PROVIDED TEXT:

Diary

22nd November 1996 at 00:00
The patron saint of union leaders appears to be smiling upon the ubiquitous Nigel de Gruchy at present. Never known to be lost for words, the supremo of the ferociously newsworthy National Association of Schoolmasters Union of Women Teachers was pleased to accept an invitation to talk to the sixth-form general studies group of his local school. This just happens to be St Olave's Grammar in Bromley, Kent, infamous for the ructions it has caused within New Labour.

Anyway, a date was set and Mr de G spent a happy afternoon talking about trade unions and getting an answer to his questions: "Should people have the right to go on strike?"

Imagine his feelings on discovering that had the date been set for the following week. Mr de G might have found himself being marked for effectiveness, value for money (and no doubt rigour and vigour as well) by a team from the Office for Standards in Education.

WORK INSTRUCTIONS:
1 - Answer these questions using the diary item:
(a) Which organization does Nigel de Gruchy lead?
(b) In what town and county is St Olave's Grammar located?
(c) What topic did he talk about with the sixth-form group?
2 - Duplicate the diary item word for word, starting at "Imagine his feelings" and ending at "Standards in Education.".

Records from a data collection
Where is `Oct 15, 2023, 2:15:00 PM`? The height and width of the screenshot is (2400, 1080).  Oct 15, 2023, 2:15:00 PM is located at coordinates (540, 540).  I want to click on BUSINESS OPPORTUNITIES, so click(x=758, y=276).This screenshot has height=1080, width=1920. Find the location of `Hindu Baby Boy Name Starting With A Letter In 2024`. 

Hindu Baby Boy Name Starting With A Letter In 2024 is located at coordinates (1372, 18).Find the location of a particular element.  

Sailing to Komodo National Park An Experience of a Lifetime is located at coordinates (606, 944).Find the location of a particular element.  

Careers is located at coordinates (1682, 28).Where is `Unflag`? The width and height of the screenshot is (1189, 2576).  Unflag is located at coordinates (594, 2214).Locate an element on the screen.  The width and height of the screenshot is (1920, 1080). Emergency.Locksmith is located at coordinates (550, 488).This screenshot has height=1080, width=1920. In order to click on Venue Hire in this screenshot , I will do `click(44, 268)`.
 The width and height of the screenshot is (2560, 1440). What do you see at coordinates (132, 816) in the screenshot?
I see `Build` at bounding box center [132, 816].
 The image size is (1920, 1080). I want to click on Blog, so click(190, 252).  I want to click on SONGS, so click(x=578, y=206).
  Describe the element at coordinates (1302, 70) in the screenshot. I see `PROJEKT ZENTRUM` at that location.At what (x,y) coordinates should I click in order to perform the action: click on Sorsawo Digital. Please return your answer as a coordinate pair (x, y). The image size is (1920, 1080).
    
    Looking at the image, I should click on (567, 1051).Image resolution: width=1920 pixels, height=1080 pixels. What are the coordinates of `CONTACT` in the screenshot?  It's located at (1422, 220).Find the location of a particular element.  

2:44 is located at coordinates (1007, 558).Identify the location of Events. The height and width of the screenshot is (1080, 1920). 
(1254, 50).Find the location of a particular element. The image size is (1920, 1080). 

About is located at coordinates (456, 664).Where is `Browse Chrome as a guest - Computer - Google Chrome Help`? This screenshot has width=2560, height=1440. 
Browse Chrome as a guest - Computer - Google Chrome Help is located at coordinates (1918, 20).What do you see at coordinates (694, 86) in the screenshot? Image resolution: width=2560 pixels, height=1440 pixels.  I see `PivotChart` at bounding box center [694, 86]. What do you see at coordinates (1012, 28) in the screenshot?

TASK RESPONSES:
1 -
(a) The National Association of Schoolmasters Union of Women Teachers
(b) Bromley, Kent
(c) Trade unions

2 -
Imagine his feelings on discovering that had the date been set for the following week. Mr de G might have found himself being marked for effectiveness, value for money (and no doubt rigour and vigour as well) by a team from the Office for Standards in Education.